(Records from a dataset)
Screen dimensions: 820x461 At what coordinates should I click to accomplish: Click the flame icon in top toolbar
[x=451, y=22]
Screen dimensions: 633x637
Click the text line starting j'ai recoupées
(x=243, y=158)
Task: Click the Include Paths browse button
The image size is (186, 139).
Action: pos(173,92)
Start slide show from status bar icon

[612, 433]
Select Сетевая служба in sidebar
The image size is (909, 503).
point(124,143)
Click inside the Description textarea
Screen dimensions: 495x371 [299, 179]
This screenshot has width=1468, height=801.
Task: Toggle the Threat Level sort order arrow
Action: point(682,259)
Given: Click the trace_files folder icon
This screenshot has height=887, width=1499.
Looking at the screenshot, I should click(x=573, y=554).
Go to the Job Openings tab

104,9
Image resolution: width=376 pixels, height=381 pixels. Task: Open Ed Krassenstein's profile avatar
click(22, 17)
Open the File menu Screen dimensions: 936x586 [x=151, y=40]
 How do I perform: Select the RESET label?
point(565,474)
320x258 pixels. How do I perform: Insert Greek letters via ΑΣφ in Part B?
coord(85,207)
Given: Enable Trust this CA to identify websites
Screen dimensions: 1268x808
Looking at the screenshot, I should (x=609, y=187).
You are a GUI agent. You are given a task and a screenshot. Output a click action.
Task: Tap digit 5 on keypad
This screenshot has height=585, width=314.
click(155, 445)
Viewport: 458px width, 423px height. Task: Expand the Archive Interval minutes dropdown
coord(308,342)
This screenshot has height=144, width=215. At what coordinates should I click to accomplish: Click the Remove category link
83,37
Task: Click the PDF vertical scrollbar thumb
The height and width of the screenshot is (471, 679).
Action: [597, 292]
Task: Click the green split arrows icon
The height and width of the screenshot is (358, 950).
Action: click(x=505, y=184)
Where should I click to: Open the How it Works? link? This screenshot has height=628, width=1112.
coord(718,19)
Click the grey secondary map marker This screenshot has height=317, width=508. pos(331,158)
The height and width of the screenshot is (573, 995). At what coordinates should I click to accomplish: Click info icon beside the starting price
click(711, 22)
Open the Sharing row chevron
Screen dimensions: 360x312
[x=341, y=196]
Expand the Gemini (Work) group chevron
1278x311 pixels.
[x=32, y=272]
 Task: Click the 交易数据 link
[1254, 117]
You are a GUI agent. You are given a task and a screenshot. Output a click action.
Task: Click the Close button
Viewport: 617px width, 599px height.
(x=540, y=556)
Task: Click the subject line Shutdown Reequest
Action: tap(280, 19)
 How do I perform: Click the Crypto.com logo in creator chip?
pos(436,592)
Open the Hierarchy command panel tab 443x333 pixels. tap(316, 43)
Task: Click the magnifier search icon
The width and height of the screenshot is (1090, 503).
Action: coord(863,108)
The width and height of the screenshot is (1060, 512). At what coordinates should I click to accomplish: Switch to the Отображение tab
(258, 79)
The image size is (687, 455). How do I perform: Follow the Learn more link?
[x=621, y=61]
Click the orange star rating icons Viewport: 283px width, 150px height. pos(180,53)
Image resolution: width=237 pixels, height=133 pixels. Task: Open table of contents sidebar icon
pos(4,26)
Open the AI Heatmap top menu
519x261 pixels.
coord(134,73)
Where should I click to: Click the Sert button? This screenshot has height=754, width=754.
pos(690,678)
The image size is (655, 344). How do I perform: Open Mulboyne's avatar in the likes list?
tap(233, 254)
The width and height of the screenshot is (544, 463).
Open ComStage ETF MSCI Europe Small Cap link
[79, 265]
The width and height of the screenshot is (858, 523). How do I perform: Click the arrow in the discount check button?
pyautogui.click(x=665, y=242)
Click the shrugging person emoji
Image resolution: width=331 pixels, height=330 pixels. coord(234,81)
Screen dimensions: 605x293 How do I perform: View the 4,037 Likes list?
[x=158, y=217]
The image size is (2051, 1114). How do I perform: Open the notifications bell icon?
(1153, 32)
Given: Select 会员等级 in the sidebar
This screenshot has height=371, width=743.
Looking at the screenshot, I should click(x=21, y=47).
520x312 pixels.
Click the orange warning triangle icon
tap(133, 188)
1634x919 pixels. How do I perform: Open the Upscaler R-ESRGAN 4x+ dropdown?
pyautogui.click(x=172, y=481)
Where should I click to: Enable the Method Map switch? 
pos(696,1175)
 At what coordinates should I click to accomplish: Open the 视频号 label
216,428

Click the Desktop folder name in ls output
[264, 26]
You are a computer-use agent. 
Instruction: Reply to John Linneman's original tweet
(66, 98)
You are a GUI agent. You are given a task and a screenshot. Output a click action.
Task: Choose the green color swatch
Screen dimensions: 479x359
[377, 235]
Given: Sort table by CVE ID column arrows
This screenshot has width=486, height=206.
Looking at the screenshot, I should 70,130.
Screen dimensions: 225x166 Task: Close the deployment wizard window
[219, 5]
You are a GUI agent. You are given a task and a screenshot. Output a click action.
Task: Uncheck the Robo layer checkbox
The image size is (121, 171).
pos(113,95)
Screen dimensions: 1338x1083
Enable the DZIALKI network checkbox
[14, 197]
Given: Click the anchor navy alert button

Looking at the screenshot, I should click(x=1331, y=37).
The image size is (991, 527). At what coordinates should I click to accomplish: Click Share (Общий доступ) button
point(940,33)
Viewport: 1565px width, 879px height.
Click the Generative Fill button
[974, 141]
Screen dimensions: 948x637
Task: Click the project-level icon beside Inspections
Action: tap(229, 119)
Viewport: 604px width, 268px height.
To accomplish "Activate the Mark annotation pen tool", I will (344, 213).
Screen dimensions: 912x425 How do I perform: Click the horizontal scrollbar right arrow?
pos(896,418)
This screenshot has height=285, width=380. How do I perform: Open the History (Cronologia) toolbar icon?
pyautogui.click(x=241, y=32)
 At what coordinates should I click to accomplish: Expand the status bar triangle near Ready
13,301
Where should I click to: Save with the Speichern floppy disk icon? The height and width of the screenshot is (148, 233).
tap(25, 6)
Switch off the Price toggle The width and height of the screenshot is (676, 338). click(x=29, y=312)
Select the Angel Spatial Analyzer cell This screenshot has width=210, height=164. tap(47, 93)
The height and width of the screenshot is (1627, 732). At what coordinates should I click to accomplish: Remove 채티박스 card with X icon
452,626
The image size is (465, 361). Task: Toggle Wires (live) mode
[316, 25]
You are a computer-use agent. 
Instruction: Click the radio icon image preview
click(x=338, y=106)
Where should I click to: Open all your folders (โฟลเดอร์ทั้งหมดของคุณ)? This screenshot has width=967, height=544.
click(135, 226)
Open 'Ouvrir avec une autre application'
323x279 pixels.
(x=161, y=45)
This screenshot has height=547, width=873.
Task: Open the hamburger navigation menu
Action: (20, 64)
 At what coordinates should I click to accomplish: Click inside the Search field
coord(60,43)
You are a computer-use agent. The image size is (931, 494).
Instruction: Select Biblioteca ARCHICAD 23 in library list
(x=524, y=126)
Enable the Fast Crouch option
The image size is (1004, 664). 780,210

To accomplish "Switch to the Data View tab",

» YOUR OBJECTIVE
Retype all of the records above line for line, changing nothing.

» SOLVED PROBLEM
Screen dimensions: 820x461 At what coordinates should I click to accomplish: Click the flame icon in top toolbar
[x=451, y=22]
Screen dimensions: 633x637
Click the text line starting j'ai recoupées
(x=243, y=158)
Task: Click the Include Paths browse button
The image size is (186, 139).
Action: pos(173,92)
Start slide show from status bar icon

[612, 433]
Select Сетевая служба in sidebar
The image size is (909, 503).
point(124,143)
Click inside the Description textarea
Screen dimensions: 495x371 [299, 179]
This screenshot has width=1468, height=801.
Task: Toggle the Threat Level sort order arrow
Action: point(682,259)
Given: Click the trace_files folder icon
This screenshot has height=887, width=1499.
Looking at the screenshot, I should click(x=573, y=554).
Go to the Job Openings tab

104,9
Image resolution: width=376 pixels, height=381 pixels. Task: Open Ed Krassenstein's profile avatar
click(22, 17)
Open the File menu Screen dimensions: 936x586 [x=151, y=40]
 How do I perform: Select the RESET label?
point(565,474)
320x258 pixels. How do I perform: Insert Greek letters via ΑΣφ in Part B?
coord(85,207)
Given: Enable Trust this CA to identify websites
Screen dimensions: 1268x808
Looking at the screenshot, I should (x=609, y=187).
You are a GUI agent. You are given a task and a screenshot. Output a click action.
Task: Tap digit 5 on keypad
This screenshot has height=585, width=314.
click(155, 445)
Viewport: 458px width, 423px height. Task: Expand the Archive Interval minutes dropdown
coord(308,342)
This screenshot has height=144, width=215. At what coordinates should I click to accomplish: Click the Remove category link
83,37
Task: Click the PDF vertical scrollbar thumb
The height and width of the screenshot is (471, 679).
Action: [597, 292]
Task: Click the green split arrows icon
The height and width of the screenshot is (358, 950).
Action: click(x=505, y=184)
Where should I click to: Open the How it Works? link? This screenshot has height=628, width=1112.
coord(718,19)
Click the grey secondary map marker This screenshot has height=317, width=508. pos(331,158)
The height and width of the screenshot is (573, 995). At what coordinates should I click to accomplish: Click info icon beside the starting price
click(711, 22)
Open the Sharing row chevron
Screen dimensions: 360x312
[x=341, y=196]
Expand the Gemini (Work) group chevron
1278x311 pixels.
[x=32, y=272]
 Task: Click the 交易数据 link
[1254, 117]
You are a GUI agent. You are given a task and a screenshot. Output a click action.
Task: Click the Close button
Viewport: 617px width, 599px height.
(x=540, y=556)
Task: Click the subject line Shutdown Reequest
Action: tap(280, 19)
 How do I perform: Click the Crypto.com logo in creator chip?
pos(436,592)
Open the Hierarchy command panel tab 443x333 pixels. tap(316, 43)
Task: Click the magnifier search icon
The width and height of the screenshot is (1090, 503).
Action: coord(863,108)
The width and height of the screenshot is (1060, 512). At what coordinates should I click to accomplish: Switch to the Отображение tab
(258, 79)
The image size is (687, 455). How do I perform: Follow the Learn more link?
[x=621, y=61]
Click the orange star rating icons Viewport: 283px width, 150px height. pos(180,53)
Image resolution: width=237 pixels, height=133 pixels. Task: Open table of contents sidebar icon
pos(4,26)
Open the AI Heatmap top menu
519x261 pixels.
coord(134,73)
Where should I click to: Click the Sert button? This screenshot has height=754, width=754.
pos(690,678)
The image size is (655, 344). How do I perform: Open Mulboyne's avatar in the likes list?
tap(233, 254)
The width and height of the screenshot is (544, 463).
Open ComStage ETF MSCI Europe Small Cap link
[79, 265]
The width and height of the screenshot is (858, 523). How do I perform: Click the arrow in the discount check button?
pyautogui.click(x=665, y=242)
Click the shrugging person emoji
Image resolution: width=331 pixels, height=330 pixels. coord(234,81)
Screen dimensions: 605x293 How do I perform: View the 4,037 Likes list?
[x=158, y=217]
The image size is (2051, 1114). How do I perform: Open the notifications bell icon?
(1153, 32)
Given: Select 会员等级 in the sidebar
This screenshot has height=371, width=743.
Looking at the screenshot, I should click(x=21, y=47).
520x312 pixels.
Click the orange warning triangle icon
tap(133, 188)
1634x919 pixels. How do I perform: Open the Upscaler R-ESRGAN 4x+ dropdown?
pyautogui.click(x=172, y=481)
Where should I click to: Enable the Method Map switch? 
pos(696,1175)
 At what coordinates should I click to accomplish: Open the 视频号 label
216,428

Click the Desktop folder name in ls output
[264, 26]
You are a computer-use agent. 
Instruction: Reply to John Linneman's original tweet
(66, 98)
You are a GUI agent. You are given a task and a screenshot. Output a click action.
Task: Choose the green color swatch
Screen dimensions: 479x359
[377, 235]
Given: Sort table by CVE ID column arrows
This screenshot has width=486, height=206.
Looking at the screenshot, I should 70,130.
Screen dimensions: 225x166 Task: Close the deployment wizard window
[219, 5]
You are a GUI agent. You are given a task and a screenshot. Output a click action.
Task: Uncheck the Robo layer checkbox
The image size is (121, 171).
pos(113,95)
Screen dimensions: 1338x1083
Enable the DZIALKI network checkbox
[14, 197]
Given: Click the anchor navy alert button

Looking at the screenshot, I should click(x=1331, y=37).
The image size is (991, 527). At what coordinates should I click to accomplish: Click Share (Общий доступ) button
point(940,33)
Viewport: 1565px width, 879px height.
Click the Generative Fill button
[974, 141]
Screen dimensions: 948x637
Task: Click the project-level icon beside Inspections
Action: tap(229, 119)
Viewport: 604px width, 268px height.
To accomplish "Activate the Mark annotation pen tool", I will (344, 213).
Screen dimensions: 912x425 How do I perform: Click the horizontal scrollbar right arrow?
pos(896,418)
This screenshot has height=285, width=380. How do I perform: Open the History (Cronologia) toolbar icon?
pyautogui.click(x=241, y=32)
 At what coordinates should I click to accomplish: Expand the status bar triangle near Ready
13,301
Where should I click to: Save with the Speichern floppy disk icon? The height and width of the screenshot is (148, 233).
tap(25, 6)
Switch off the Price toggle The width and height of the screenshot is (676, 338). click(x=29, y=312)
Select the Angel Spatial Analyzer cell This screenshot has width=210, height=164. tap(47, 93)
The height and width of the screenshot is (1627, 732). At what coordinates should I click to accomplish: Remove 채티박스 card with X icon
452,626
The image size is (465, 361). Task: Toggle Wires (live) mode
[316, 25]
You are a computer-use agent. 
Instruction: Click the radio icon image preview
click(x=338, y=106)
Where should I click to: Open all your folders (โฟลเดอร์ทั้งหมดของคุณ)? This screenshot has width=967, height=544.
click(135, 226)
Open 'Ouvrir avec une autre application'
323x279 pixels.
(x=161, y=45)
This screenshot has height=547, width=873.
Task: Open the hamburger navigation menu
Action: (20, 64)
 At what coordinates should I click to accomplish: Click inside the Search field
coord(60,43)
You are a computer-use agent. The image size is (931, 494).
Instruction: Select Biblioteca ARCHICAD 23 in library list
(x=524, y=126)
Enable the Fast Crouch option
The image size is (1004, 664). 780,210

To accomplish "Switch to the Data View tab",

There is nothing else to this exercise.